● Source extract:
▼▼▼

Tuesday, November 16, 2010

I've Come a Long Way

Yesterday I had the pleasure of meeting another PWS mom and grandma and their 2 beautiful girls. We visited for the afternoon and talked and got to know each others kids. I have to say Ayden Jane was awesome as she traveled 3 hours in a car to go meet people she had never seen before and spend the day in a place she had never been before. I think that is enough to make most 3 years olds a bit grumpy and out of sorts. Ayden Jane was her independent self, but her behavior was great and she enjoyed the playground and the house of 'new' toys.

I think Ayden Jane worked her magic and brought a ray of sunshine to the families day. I know that I would have given anything to have a 3 year old like AJ run though my front door when I was struggling to figure out what the diagnosis of PWS meant. I tried to answer questions and just show that our life is pretty normal. Well, as normal as a family of 4 kids with 14 years between them and a husband who works nights can be. The time was definitely too short as I felt we could have chatted and played with the girls a whole lot longer, but it was fun.

For my part, it made me realize that it is not just Ayden Jane that has come a long way. I remember the constant worry about AJ, but I don't feel it ALL the time anymore. I remember worrying that she would never __________ (fill in with smile, crawl, walk, talk, read, have friends...). I remember the urgency of every feed, every therapy, seemingly every minute of the day. I remember the feeling that we were one small step from her somehow waking up one day with the entire list of possible challenges provided by PWS. It was oppressive. The first years were just HARD. Oddly though, I knew there was worry and pressure.... but when in the middle of it you just keep going. I remember watching how hard AJ was working and I knew I had to do everything I could to help her. It was interesting to step back in time a bit. To see a Mom facing that worry head on, a Mom in the trenches doing everything possible, a Mom facing a giant unknown with determination and love for her child.

Good parents are amazing but special needs kids teach you as a parent a range of emotion, challenge, strength, worry... you never asked for but, in the end, are unbelievably thankful for. It is a wild ride, and although I would take the challenges away from AJ in a minute if I could, I am truly thankful for the ride.


1 comment:

  1. Glad to hear you had such a good visit! I find AJ very inspiring too - it would have to be a blessing to see such a cute little thing when you are worrying what the future is like!

▲▲▲

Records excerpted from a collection

▼▼▼

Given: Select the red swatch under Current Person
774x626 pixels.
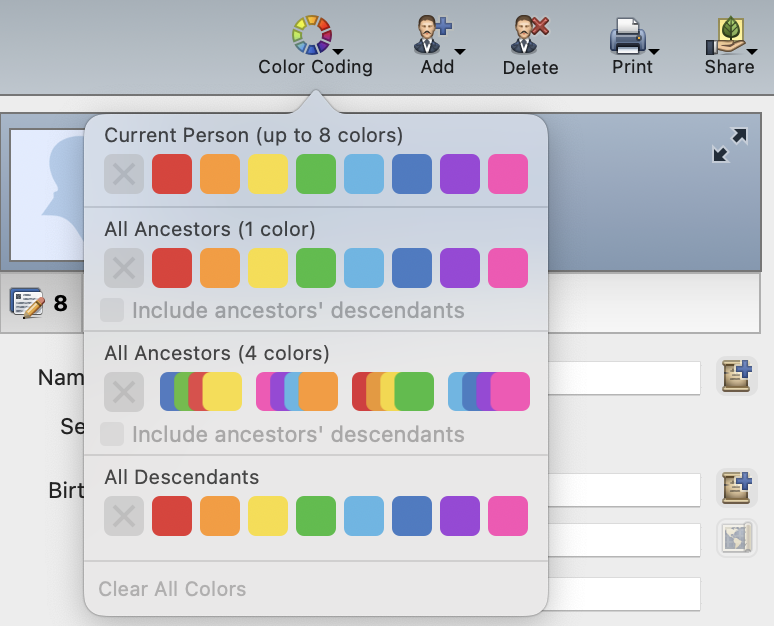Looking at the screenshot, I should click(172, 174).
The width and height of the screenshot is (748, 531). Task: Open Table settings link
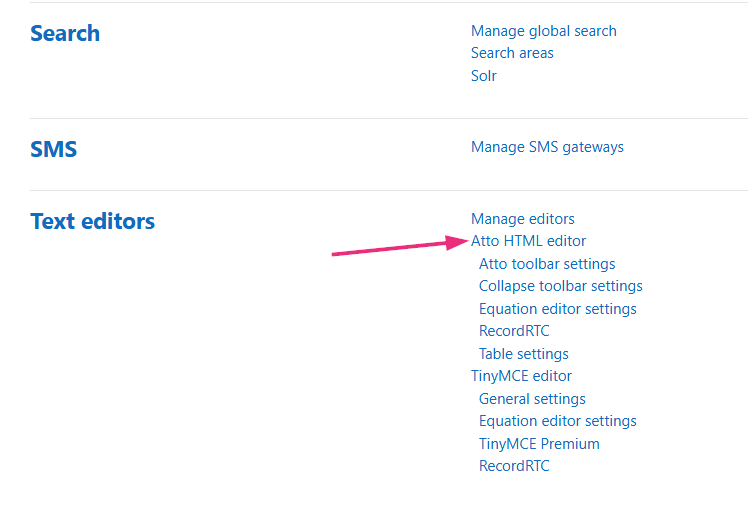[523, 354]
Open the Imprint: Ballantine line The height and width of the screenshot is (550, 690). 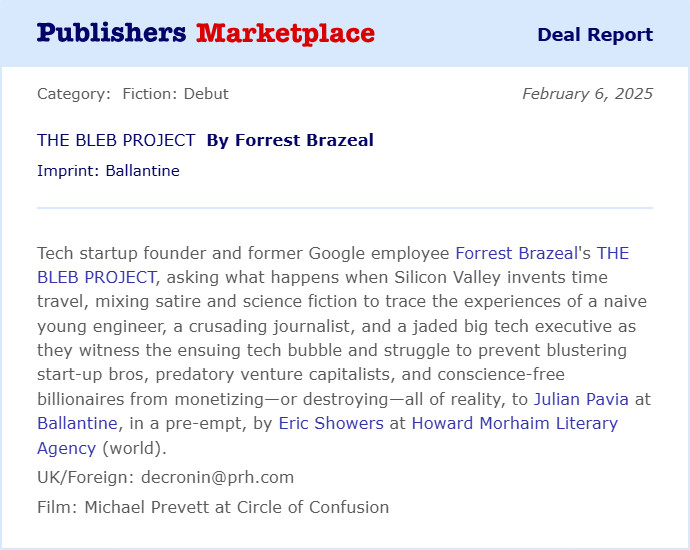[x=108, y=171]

▲▲▲
▼▼▼

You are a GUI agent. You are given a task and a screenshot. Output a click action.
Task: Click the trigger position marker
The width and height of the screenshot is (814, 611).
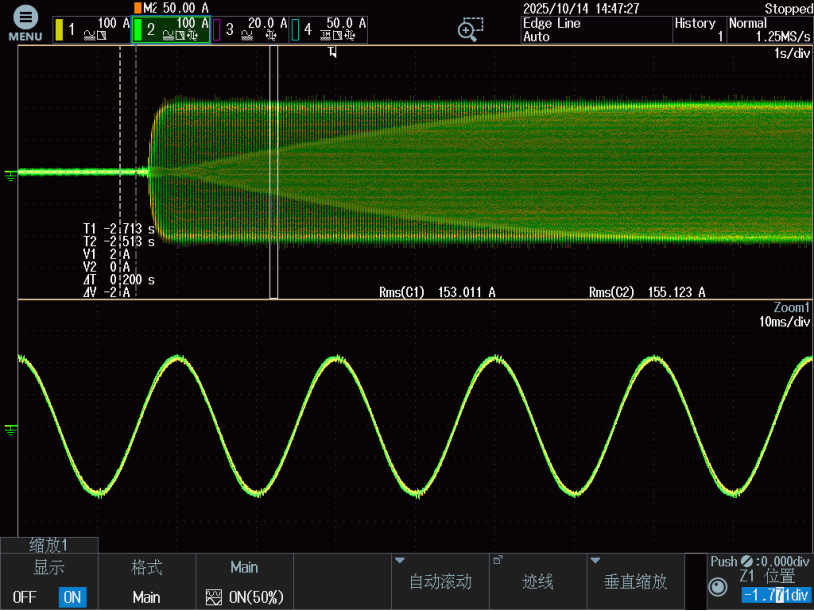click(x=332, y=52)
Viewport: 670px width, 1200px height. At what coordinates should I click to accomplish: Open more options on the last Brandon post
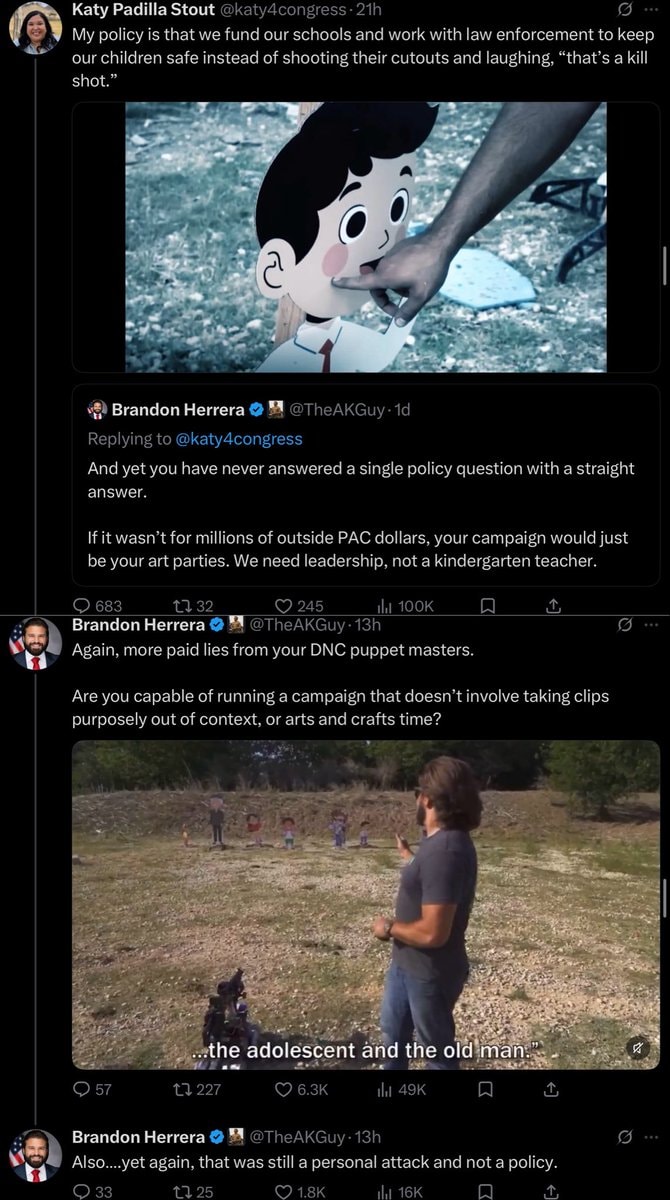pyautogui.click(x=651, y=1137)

▲▲▲

● Required tasks:
• a. Rewrite the blog post about meeting another PWS family, everything from "Tuesday, November 16, 2010" down to "of 'new' toys.", swapping "playground" for "backyard".
• b. Answer these questions using the blog post about meeting another PWS family:
(i) How long did Ayden Jane travel in the car to meet the other family?
(ii) How many kids are in the writer's family?
(iii) When does the writer's husband work?

● Responses per task:
• a.
Tuesday, November 16, 2010

I've Come a Long Way

Yesterday I had the pleasure of meeting another PWS mom and grandma and their 2 beautiful girls. We visited for the afternoon and talked and got to know each others kids. I have to say Ayden Jane was awesome as she traveled 3 hours in a car to go meet people she had never seen before and spend the day in a place she had never been before. I think that is enough to make most 3 years olds a bit grumpy and out of sorts. Ayden Jane was her independent self, but her behavior was great and she enjoyed the backyard and the house of 'new' toys.

• b.
(i) 3 hours
(ii) 4
(iii) Nights